*Assignment*
Output range, inclusive: from the line containing "2017/10 timeline marker" to the line containing "Switch to the Analytics". Restate those lines from the data below word for word and only those.
Task data below:
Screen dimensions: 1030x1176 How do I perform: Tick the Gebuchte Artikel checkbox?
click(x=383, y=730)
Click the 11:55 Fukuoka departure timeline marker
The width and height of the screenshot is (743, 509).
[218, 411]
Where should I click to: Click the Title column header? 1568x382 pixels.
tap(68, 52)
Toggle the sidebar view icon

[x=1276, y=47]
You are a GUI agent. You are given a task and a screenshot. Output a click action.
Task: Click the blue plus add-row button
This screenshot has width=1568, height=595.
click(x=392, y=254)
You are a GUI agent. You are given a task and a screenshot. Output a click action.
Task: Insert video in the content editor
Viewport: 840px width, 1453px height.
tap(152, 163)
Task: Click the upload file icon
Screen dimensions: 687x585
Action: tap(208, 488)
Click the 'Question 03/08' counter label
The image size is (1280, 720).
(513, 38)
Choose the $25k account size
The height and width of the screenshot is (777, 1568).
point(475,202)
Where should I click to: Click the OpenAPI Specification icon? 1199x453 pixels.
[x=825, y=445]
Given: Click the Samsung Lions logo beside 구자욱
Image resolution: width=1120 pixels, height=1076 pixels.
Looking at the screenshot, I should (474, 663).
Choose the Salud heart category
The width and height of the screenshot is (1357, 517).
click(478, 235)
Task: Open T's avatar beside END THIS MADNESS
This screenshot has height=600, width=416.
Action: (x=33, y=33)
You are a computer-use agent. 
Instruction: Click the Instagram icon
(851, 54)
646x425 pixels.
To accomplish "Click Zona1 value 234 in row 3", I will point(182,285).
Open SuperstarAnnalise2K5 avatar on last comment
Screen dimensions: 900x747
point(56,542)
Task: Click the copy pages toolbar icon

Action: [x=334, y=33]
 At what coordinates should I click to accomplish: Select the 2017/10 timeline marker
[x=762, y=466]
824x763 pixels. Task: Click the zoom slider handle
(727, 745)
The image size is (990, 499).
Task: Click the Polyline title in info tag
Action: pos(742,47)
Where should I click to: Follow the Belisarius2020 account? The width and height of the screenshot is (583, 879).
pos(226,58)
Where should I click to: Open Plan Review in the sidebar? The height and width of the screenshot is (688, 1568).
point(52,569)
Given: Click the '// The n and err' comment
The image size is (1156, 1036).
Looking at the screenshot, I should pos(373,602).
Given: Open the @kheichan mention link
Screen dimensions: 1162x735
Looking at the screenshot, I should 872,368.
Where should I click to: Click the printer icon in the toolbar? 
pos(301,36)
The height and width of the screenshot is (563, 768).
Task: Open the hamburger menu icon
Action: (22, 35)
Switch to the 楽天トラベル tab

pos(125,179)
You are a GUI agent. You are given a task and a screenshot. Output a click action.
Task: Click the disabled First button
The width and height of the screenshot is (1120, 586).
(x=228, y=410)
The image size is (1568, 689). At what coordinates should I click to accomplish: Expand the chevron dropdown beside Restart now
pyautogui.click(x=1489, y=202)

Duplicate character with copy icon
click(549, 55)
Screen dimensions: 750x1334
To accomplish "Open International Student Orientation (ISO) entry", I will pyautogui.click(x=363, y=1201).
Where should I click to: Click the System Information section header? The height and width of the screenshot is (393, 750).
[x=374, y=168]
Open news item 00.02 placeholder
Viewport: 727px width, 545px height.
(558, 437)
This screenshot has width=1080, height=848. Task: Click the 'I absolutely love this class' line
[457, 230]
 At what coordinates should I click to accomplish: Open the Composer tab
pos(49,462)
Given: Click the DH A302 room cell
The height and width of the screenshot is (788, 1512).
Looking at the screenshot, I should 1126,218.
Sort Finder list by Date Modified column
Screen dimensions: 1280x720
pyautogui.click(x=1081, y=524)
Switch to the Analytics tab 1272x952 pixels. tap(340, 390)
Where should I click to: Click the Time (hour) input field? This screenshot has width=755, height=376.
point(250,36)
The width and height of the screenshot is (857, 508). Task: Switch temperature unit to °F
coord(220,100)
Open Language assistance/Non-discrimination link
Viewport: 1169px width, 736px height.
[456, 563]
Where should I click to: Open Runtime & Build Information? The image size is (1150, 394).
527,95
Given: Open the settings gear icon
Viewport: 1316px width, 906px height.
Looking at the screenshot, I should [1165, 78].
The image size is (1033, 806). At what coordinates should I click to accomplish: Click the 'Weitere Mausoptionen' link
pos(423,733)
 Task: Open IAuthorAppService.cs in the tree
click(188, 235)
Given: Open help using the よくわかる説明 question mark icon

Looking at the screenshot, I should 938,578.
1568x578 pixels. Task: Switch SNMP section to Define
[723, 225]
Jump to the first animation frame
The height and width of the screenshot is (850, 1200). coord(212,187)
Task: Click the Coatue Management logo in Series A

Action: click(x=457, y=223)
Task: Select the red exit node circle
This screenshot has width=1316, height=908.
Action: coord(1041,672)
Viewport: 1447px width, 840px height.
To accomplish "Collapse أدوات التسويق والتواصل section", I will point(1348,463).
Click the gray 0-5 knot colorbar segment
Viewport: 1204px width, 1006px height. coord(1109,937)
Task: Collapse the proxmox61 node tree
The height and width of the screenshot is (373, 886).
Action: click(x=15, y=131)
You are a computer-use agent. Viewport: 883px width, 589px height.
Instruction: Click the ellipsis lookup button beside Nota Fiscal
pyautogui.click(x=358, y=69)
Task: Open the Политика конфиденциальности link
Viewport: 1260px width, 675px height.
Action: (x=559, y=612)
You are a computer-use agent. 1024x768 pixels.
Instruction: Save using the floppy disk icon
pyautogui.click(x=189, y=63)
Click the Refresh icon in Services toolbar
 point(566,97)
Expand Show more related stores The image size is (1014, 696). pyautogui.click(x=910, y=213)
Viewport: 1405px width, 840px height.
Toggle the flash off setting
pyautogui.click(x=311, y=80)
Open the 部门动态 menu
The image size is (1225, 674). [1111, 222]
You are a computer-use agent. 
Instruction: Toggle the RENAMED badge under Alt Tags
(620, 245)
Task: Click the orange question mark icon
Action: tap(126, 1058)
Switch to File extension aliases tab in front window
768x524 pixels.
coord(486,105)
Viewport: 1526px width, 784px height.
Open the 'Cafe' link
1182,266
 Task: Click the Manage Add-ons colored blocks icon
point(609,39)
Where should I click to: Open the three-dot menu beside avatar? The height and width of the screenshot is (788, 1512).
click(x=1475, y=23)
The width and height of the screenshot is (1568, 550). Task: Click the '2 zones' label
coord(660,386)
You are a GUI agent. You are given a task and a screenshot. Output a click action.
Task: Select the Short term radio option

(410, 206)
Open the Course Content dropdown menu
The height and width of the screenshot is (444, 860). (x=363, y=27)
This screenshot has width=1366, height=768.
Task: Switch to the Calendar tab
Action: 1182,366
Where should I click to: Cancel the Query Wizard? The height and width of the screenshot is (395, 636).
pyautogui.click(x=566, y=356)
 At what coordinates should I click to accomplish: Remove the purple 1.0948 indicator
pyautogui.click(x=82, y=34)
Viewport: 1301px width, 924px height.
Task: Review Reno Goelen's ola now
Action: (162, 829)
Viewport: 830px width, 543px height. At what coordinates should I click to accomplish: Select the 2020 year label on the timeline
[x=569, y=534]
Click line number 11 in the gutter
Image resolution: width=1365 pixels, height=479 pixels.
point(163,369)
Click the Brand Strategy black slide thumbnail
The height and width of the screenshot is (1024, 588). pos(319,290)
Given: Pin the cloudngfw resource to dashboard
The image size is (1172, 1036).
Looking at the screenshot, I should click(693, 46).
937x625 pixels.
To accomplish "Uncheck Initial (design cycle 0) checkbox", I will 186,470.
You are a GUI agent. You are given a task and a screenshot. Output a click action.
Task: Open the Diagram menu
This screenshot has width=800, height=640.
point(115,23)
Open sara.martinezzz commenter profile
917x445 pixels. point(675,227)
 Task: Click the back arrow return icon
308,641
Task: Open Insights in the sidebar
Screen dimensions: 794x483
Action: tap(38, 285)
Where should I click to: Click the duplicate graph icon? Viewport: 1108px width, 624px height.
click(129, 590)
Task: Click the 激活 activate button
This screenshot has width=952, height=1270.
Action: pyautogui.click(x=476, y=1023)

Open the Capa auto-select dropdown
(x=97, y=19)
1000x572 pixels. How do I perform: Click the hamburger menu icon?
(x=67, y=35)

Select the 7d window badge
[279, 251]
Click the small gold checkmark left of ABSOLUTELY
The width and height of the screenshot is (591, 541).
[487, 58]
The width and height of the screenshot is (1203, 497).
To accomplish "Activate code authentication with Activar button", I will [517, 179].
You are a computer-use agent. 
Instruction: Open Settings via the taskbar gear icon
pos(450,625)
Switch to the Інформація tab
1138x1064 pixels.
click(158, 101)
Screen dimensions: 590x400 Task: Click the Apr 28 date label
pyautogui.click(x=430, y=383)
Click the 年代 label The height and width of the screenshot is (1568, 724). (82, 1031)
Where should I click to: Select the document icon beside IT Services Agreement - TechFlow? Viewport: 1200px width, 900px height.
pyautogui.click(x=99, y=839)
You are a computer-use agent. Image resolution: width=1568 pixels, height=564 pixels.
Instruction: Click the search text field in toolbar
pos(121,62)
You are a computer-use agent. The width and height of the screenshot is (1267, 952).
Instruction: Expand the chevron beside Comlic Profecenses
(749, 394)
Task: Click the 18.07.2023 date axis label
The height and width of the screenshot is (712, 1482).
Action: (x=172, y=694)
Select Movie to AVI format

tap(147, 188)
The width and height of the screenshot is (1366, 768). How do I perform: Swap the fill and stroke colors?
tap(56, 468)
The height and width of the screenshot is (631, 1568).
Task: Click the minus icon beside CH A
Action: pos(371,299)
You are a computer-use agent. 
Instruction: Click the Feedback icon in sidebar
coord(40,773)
End of Task data.
*Result of the exercise*
 At what coordinates should I click to accomplish: Select the 2017/10 timeline marker
[x=762, y=466]
824x763 pixels. Task: Click the zoom slider handle
(727, 745)
The image size is (990, 499).
Task: Click the Polyline title in info tag
Action: pos(742,47)
Where should I click to: Follow the Belisarius2020 account? The width and height of the screenshot is (583, 879).
pos(226,58)
Where should I click to: Open Plan Review in the sidebar? The height and width of the screenshot is (688, 1568).
point(52,569)
Given: Click the '// The n and err' comment
The image size is (1156, 1036).
Looking at the screenshot, I should pos(373,602).
Given: Open the @kheichan mention link
Screen dimensions: 1162x735
Looking at the screenshot, I should 872,368.
Where should I click to: Click the printer icon in the toolbar? 
pos(301,36)
The height and width of the screenshot is (563, 768).
Task: Open the hamburger menu icon
Action: (22, 35)
Switch to the 楽天トラベル tab

pos(125,179)
You are a GUI agent. You are given a task and a screenshot. Output a click action.
Task: Click the disabled First button
The width and height of the screenshot is (1120, 586).
(x=228, y=410)
The image size is (1568, 689). At what coordinates should I click to accomplish: Expand the chevron dropdown beside Restart now
pyautogui.click(x=1489, y=202)

Duplicate character with copy icon
click(549, 55)
Screen dimensions: 750x1334
To accomplish "Open International Student Orientation (ISO) entry", I will pyautogui.click(x=363, y=1201).
Where should I click to: Click the System Information section header? The height and width of the screenshot is (393, 750).
[x=374, y=168]
Open news item 00.02 placeholder
Viewport: 727px width, 545px height.
(558, 437)
This screenshot has width=1080, height=848. Task: Click the 'I absolutely love this class' line
[457, 230]
 At what coordinates should I click to accomplish: Open the Composer tab
pos(49,462)
Given: Click the DH A302 room cell
The height and width of the screenshot is (788, 1512).
Looking at the screenshot, I should 1126,218.
Sort Finder list by Date Modified column
Screen dimensions: 1280x720
pyautogui.click(x=1081, y=524)
Switch to the Analytics tab 1272x952 pixels. tap(340, 390)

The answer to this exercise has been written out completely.